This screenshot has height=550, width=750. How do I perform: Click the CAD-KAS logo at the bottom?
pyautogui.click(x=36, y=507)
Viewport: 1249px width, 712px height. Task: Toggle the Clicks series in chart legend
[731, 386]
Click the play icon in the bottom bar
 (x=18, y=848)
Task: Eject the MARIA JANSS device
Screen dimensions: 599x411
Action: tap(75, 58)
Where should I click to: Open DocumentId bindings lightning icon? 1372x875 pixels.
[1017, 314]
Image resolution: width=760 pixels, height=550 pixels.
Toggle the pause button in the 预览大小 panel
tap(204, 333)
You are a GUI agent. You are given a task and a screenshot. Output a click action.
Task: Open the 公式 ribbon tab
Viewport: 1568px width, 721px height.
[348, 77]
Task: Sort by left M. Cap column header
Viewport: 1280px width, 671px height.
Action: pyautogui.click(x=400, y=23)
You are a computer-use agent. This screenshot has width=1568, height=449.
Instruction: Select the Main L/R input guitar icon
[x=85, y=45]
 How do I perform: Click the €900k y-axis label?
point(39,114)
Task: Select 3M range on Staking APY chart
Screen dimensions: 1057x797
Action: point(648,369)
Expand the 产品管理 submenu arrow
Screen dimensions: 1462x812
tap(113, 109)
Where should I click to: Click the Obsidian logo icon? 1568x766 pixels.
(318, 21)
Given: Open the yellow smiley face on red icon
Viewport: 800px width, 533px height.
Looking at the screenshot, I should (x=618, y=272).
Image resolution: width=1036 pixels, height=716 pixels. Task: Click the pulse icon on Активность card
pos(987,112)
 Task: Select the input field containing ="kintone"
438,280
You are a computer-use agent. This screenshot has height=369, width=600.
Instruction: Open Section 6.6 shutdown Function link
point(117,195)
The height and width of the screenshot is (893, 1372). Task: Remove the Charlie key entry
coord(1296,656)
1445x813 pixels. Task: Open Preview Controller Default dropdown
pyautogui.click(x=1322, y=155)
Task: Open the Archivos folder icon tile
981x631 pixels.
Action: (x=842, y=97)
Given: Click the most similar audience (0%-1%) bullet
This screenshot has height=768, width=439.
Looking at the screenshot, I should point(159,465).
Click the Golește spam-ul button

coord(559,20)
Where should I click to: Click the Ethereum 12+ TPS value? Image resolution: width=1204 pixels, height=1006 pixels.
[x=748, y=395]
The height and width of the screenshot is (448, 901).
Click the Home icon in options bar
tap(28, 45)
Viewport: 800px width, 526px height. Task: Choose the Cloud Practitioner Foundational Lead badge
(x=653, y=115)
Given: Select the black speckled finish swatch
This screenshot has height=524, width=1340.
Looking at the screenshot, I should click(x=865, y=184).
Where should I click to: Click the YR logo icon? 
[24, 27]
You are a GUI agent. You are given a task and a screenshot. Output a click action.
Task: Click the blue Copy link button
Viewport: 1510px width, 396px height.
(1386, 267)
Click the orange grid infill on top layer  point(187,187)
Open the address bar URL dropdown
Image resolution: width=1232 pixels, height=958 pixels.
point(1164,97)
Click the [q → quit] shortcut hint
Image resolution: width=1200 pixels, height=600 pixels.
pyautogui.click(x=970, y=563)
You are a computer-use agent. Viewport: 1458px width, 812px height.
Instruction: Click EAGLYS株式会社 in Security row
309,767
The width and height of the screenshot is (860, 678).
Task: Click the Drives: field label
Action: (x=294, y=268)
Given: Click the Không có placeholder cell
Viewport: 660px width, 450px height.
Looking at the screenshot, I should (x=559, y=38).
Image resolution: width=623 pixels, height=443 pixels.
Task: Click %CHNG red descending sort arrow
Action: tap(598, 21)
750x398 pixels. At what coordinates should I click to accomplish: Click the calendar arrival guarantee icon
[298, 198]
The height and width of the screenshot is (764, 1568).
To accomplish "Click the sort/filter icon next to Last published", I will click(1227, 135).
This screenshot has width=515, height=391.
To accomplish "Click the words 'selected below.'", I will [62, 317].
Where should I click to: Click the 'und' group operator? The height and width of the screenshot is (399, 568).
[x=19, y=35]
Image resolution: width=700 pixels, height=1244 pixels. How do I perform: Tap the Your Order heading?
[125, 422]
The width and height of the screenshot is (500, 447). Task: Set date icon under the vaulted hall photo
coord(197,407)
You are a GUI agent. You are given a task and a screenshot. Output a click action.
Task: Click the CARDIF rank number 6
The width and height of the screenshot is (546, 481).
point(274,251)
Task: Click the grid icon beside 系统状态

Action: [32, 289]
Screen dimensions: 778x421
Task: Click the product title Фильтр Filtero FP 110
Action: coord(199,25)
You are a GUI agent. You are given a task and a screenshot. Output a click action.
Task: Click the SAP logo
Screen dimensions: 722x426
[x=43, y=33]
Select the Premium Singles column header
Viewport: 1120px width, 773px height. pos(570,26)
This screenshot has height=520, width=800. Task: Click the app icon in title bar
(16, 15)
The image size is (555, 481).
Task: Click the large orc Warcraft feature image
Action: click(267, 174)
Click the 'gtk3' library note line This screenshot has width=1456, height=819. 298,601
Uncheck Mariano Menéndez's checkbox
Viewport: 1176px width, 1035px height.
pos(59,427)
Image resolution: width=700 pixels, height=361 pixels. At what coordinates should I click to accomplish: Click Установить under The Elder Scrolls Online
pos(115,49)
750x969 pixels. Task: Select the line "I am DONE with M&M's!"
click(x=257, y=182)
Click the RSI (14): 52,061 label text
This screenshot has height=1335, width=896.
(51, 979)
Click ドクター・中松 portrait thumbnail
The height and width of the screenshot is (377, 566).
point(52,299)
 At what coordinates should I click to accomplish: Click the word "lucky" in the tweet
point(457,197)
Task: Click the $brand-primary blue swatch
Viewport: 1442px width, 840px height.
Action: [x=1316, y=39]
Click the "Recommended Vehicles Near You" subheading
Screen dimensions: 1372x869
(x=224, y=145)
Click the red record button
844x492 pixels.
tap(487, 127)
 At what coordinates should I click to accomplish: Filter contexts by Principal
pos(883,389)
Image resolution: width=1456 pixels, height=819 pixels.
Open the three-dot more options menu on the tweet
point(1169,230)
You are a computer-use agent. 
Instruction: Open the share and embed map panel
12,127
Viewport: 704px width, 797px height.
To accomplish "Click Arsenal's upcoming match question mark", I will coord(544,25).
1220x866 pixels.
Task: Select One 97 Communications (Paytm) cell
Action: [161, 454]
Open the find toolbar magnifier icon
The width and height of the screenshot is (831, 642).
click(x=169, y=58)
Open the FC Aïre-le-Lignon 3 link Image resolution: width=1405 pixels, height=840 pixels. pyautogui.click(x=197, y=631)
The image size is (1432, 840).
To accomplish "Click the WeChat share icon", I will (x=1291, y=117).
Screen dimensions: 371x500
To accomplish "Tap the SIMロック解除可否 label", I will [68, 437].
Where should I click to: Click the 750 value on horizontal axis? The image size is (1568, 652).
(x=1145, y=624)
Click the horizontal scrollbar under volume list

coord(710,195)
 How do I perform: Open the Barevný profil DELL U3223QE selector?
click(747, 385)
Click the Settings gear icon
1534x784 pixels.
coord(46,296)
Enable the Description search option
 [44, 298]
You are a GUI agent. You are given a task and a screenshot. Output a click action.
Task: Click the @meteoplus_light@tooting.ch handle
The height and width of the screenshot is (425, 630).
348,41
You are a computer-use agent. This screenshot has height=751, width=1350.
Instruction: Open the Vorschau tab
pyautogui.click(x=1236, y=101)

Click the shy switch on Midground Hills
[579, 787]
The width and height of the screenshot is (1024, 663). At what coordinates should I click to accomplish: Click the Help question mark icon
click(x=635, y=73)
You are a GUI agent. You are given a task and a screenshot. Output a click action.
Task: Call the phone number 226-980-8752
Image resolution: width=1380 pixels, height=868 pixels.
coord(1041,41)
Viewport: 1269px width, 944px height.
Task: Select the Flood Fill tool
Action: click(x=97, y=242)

________________________

Please copy out, word for word, the lines of the material above from the line containing "Where should I click to: Click the Ethereum" through the line containing "(1386, 267)", both included.

Where should I click to: Click the Ethereum 12+ TPS value? Image resolution: width=1204 pixels, height=1006 pixels.
[x=748, y=395]
The height and width of the screenshot is (448, 901).
Click the Home icon in options bar
tap(28, 45)
Viewport: 800px width, 526px height. Task: Choose the Cloud Practitioner Foundational Lead badge
(x=653, y=115)
Given: Select the black speckled finish swatch
This screenshot has height=524, width=1340.
Looking at the screenshot, I should click(x=865, y=184).
Where should I click to: Click the YR logo icon? 
[24, 27]
You are a GUI agent. You are given a task and a screenshot. Output a click action.
Task: Click the blue Copy link button
Viewport: 1510px width, 396px height.
(1386, 267)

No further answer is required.